The party was loads of fun, and Pastor Henry told me that he would let me use his pulpit to speak to the church for 30 minutes.  So when we got back home, I prayed and asked the Lord to give me a message for this church.

The next morning, armed with notes on points to cover in that talk, God did help me with a message for the church.  And my message took exactly 30 minutes.  God is precise!  After that, they closed the service.

I was shocked.  It’s very rare that I’ve been given a pastor’s pulpit to speak from—in fact, it’s only happened three times, and only once before that I’ve been invited to preach.  I felt so honored and humbled.  I hadn’t even realized that I would be the preacher for their service.

After the service the church had a Christmas pot luck luncheon.  And with a good meal in my tummy, I got in my car and headed for my final Texas destination: my cousin, Kenny’s house in Tyler.


The long drive from Abilene to Tyler was made even longer by thunderstorms along the way.  Sometimes the rain came down so hard that even with wipers on full-speed, they couldn’t handle all the water.  Naturally, all the traffic slowed, so the five hour trip took me seven hours.  I arrived after dark again.

Despite the late hour, I was able to get a good visit in with Kenny and Peg.  Their church was having a special concert for the Sunday evening service.  They asked if I wanted to go, and of course I said yes.

The whole service was magical: the scenery, the lighting, the singing, the music, everything.  It was a wonderful evening honoring our Lord’s birth.

Afterwards, we went to visit Kenny’s mom, Aunt Sadie.  The last time I was in Tyler, Aunt Sadie was suffering—both physically and from depression.  She spoke several times about being ready to die.  This time I was pleased to see that Aunt Sadie was living in a really nice assisted living apartment, and she has regained her sense of humor and love for life.  The caregivers were very sweet to her, and her affection for them was obvious.  What a happy difference from the last time I saw her!

As we returned home, Kenny asked if I would consider staying another day, but I said, “I can’t.  I have a grandbaby due to be born, and I need to get back to North Carolina.”  My sons live in the Raleigh-Durham-Chapel Hill area, about four hours from Asheville—not super-close, but so much closer than Italy.  So the following day I hopped in the car and headed back to North Carolina.

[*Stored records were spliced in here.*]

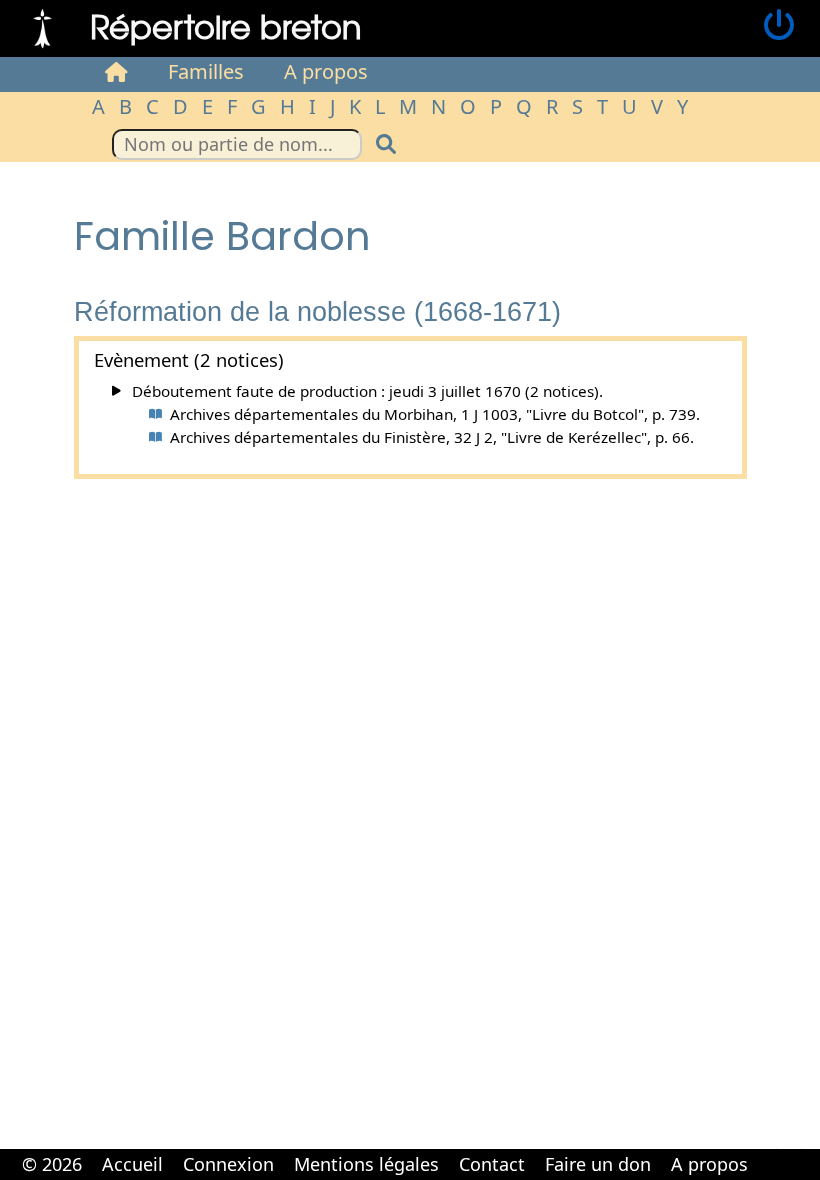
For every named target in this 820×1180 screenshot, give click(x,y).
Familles (206, 71)
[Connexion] (779, 26)
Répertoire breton (226, 25)
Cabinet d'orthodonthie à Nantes (770, 1150)
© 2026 (52, 1164)
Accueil (132, 1164)
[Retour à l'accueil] (42, 26)
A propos (326, 71)
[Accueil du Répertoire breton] (116, 72)
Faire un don (598, 1164)
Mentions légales (366, 1164)
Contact (492, 1164)
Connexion (228, 1164)
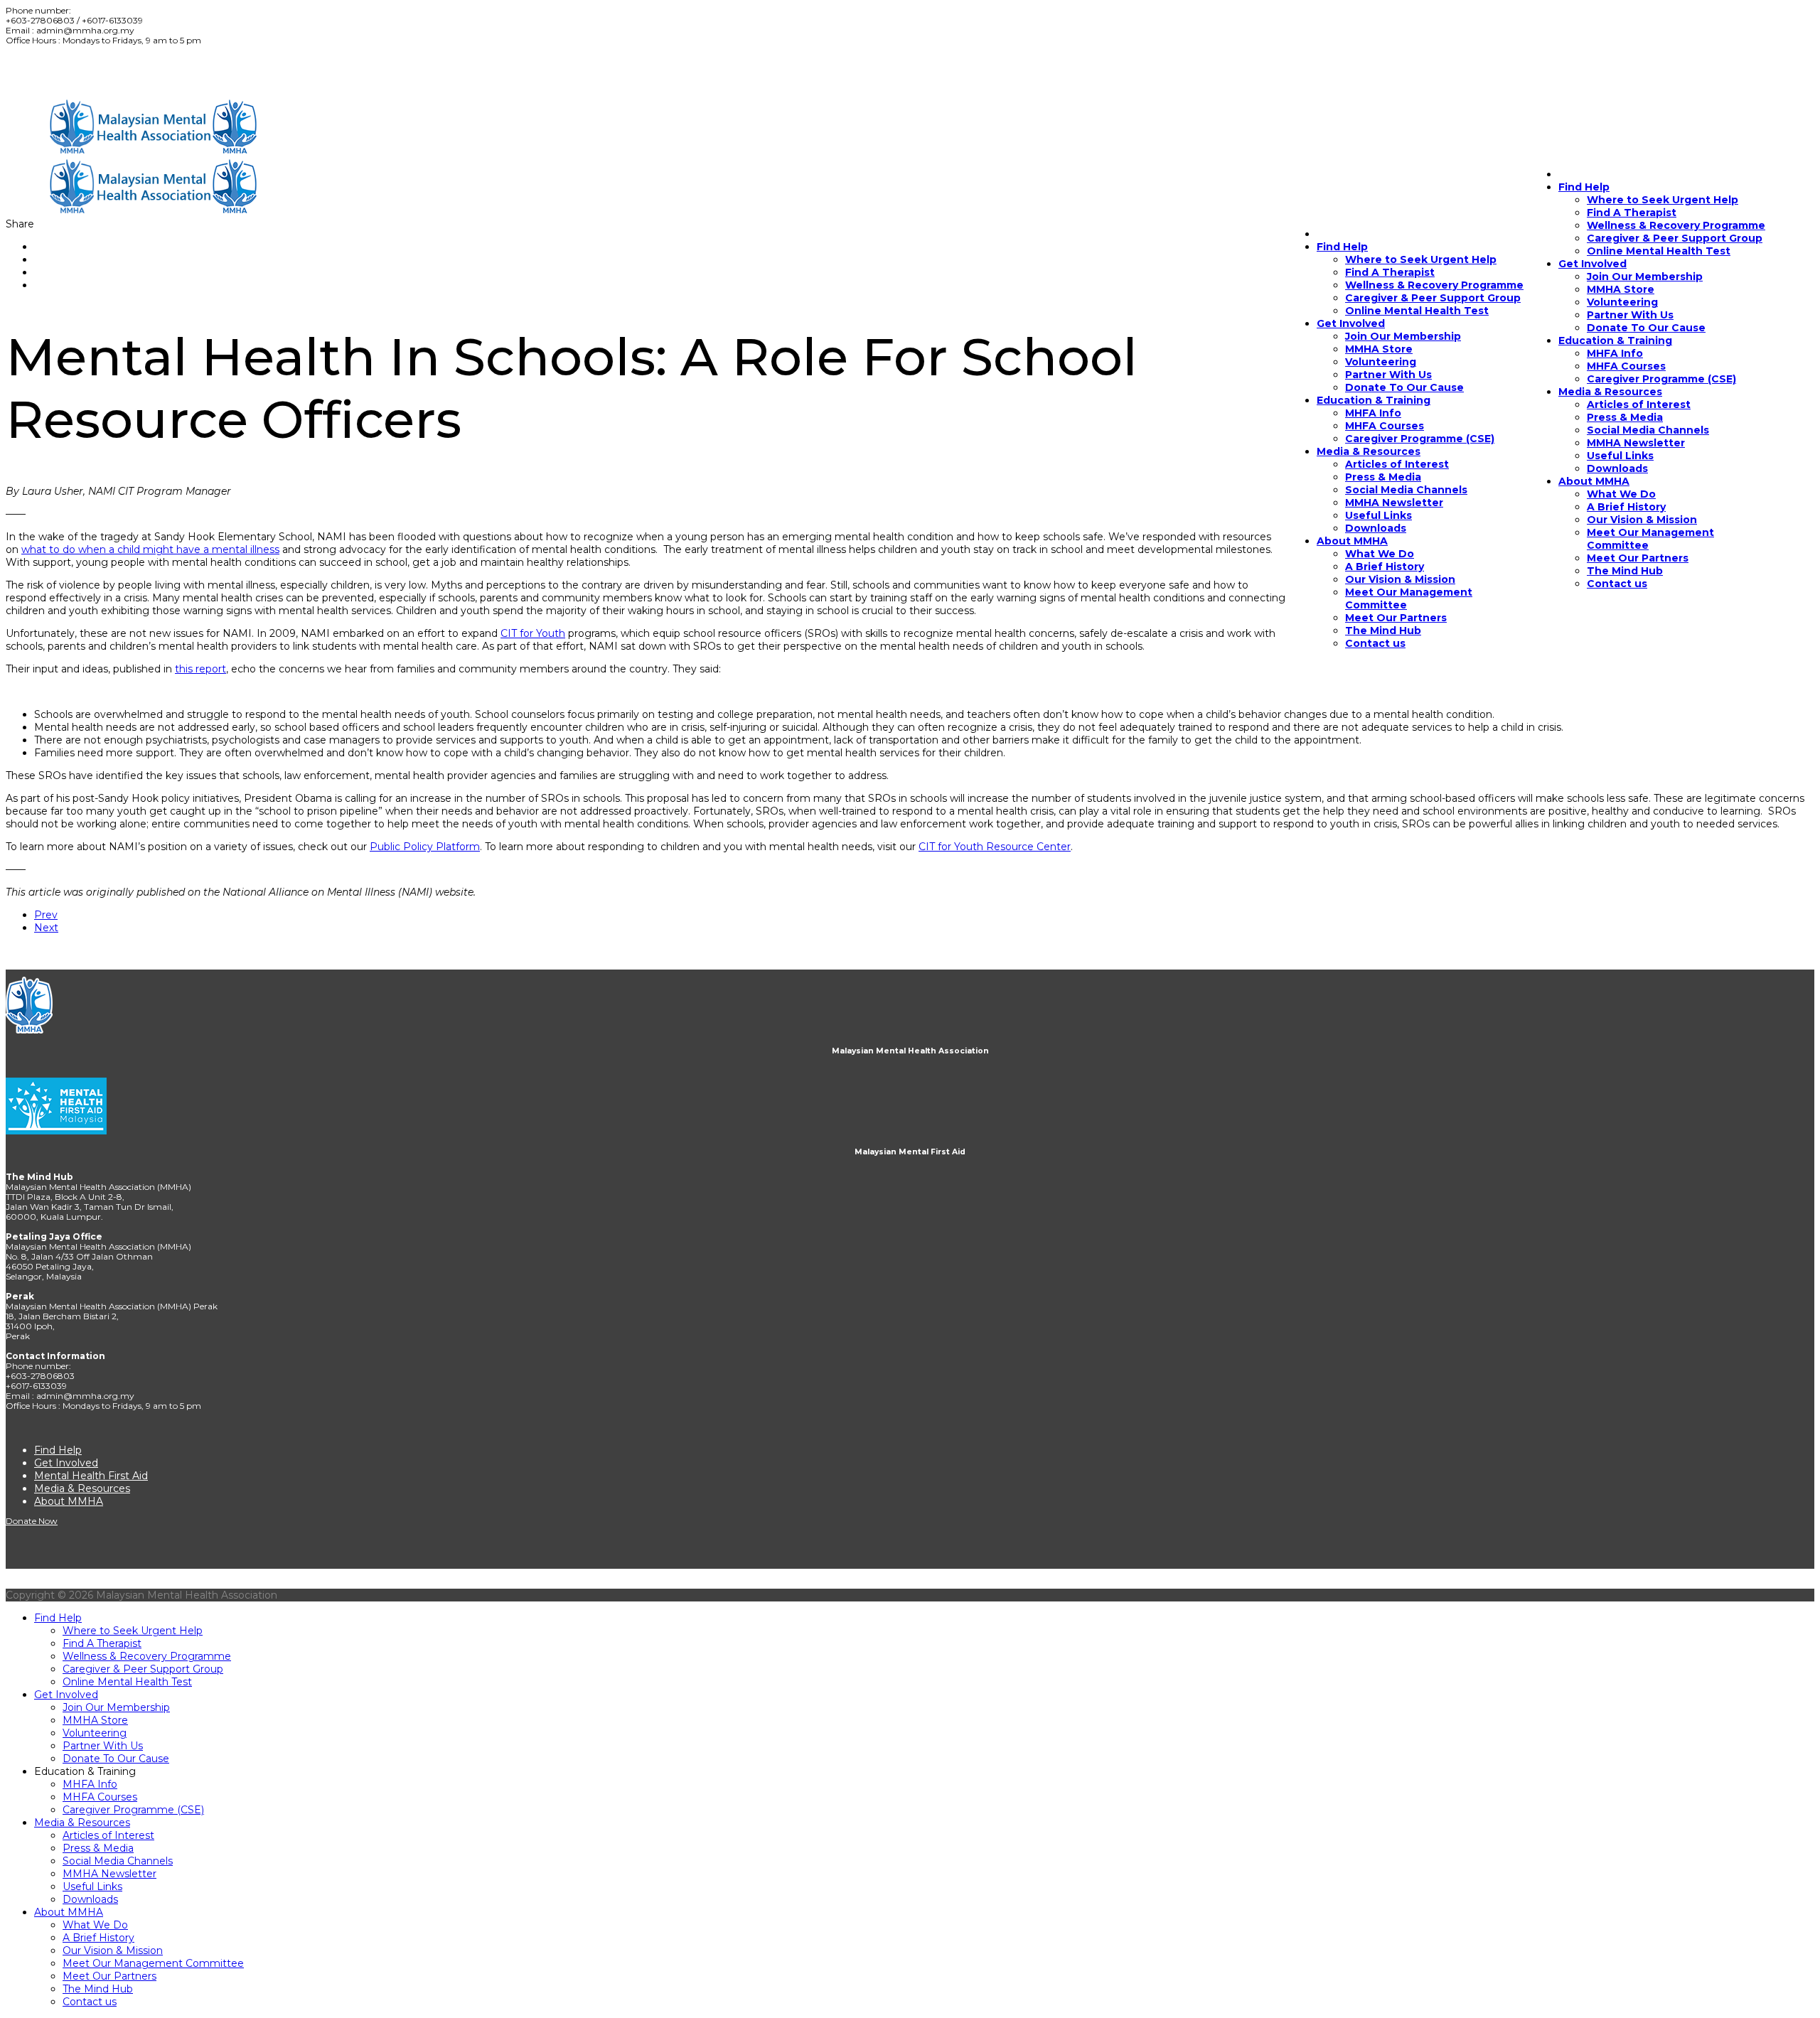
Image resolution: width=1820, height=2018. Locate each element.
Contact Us (29, 72)
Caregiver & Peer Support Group (1674, 238)
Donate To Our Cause (1646, 327)
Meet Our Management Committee (153, 1963)
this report (200, 668)
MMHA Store (1620, 289)
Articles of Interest (1639, 404)
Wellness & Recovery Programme (1676, 225)
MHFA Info (1615, 353)
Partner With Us (1630, 314)
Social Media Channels (1648, 430)
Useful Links (1620, 455)
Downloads (1617, 468)
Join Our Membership (1645, 276)
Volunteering (1622, 302)
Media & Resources (1610, 391)
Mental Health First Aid (91, 1475)
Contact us (1617, 583)
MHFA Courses (1626, 366)
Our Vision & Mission (1642, 519)
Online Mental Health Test (1658, 251)
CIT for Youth (532, 633)
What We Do (1621, 494)
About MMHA (1593, 481)
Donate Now (82, 72)
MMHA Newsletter (1636, 442)
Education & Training (1615, 340)
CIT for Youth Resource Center (995, 846)
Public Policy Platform (425, 846)
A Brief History (1626, 506)
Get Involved (1592, 263)
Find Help (1342, 246)
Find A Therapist (1390, 272)
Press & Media (1625, 417)
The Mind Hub (1625, 570)
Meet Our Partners (1637, 558)
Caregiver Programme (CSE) (1661, 378)
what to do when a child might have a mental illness (150, 549)
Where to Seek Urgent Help (1421, 259)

Hurricane Mills, Tennessee

I drove to Memphis, but since it was only about four in the afternoon when I arrived, I decided to drive on.  About two and a half hours later, it was dark, and I was tired.  I checked into a hotel on the interstate and collapsed.  Despite being anxious to get home, I had driven for over eight hours, and I was exhausted.


Early the next morning, I hopped into the car, glad that I would be sleeping in my own bed that night.  By late morning I was crossing the state line back into North Carolina.  Just then, on that remote mountain pass between Tennessee and North Carolina, my phone started pinging and pinging and pinging.  This phone has the same signal for notifications as it has for sensing a Wi-Fi zone.  So I didn’t really think so much of it, except that it seemed unusual for there to be so much Wi-Fi in that remote area.

When I got to Asheville, lunch was already being served, so I stopped at the grocery store and got myself some lunch to take home.  I got another ping, so I looked at my phone.  The message was a picture of a baby.  I realized instantly the significance, and my joy bubbled over.  I looked all around me, but there was no one I knew in the grocery store that I could share the joyous news with.  So I paid for my lunch and took it home.  I stopped in the dining room on the way in and, without saying a word, I showed Mom the picture.  She also quickly realized whose baby it was and started showing it around.

So a great trip to Texas ended on the highest note possible: my new grandbaby’s birth.  And this one is particularly momentous because she is the first girl born in our branch of the family since my own birth, nearly 60 years ago.  Imagine that!  Is she going to be loved and spoiled?  You better believe it!  God is good!